Can you rewrite the lines from the one containing "Task: Click the 1/1/2024 x-axis date label" up to and including the final line as a Markdown table with the columns Row and Line, numbering each row and leaving out any blank lines?

__________________________________________________

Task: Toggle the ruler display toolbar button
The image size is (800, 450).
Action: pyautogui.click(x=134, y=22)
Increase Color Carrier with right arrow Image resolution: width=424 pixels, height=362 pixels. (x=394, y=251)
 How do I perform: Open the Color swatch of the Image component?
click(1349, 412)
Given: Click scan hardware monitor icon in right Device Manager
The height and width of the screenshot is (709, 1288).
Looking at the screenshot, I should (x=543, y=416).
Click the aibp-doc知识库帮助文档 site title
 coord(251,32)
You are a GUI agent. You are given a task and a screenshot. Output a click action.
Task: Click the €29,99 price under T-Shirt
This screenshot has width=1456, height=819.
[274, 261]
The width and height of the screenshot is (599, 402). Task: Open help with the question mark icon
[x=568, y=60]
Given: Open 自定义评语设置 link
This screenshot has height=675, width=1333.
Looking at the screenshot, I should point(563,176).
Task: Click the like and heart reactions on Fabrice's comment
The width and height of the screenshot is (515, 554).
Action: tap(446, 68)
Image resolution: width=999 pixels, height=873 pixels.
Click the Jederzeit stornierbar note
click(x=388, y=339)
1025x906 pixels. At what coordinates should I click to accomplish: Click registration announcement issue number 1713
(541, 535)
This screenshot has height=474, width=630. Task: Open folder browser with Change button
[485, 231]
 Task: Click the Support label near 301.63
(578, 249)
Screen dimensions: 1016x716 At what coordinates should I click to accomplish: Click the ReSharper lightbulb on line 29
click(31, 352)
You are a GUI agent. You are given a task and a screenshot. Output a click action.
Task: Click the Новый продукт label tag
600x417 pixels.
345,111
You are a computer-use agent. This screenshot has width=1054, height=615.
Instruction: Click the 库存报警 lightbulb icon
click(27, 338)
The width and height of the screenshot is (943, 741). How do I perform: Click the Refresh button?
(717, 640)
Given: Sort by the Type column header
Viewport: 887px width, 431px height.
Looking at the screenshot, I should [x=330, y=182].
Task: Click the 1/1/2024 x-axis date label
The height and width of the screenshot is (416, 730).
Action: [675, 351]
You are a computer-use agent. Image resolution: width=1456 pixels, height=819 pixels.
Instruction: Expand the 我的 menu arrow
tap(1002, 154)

__________________________________________________

### Exercise result:
| Row | Line |
|---|---|
| 1 | Task: Click the 1/1/2024 x-axis date label |
| 2 | The height and width of the screenshot is (416, 730). |
| 3 | Action: [675, 351] |
| 4 | You are a computer-use agent. Image resolution: width=1456 pixels, height=819 pixels. |
| 5 | Instruction: Expand the 我的 menu arrow |
| 6 | tap(1002, 154) |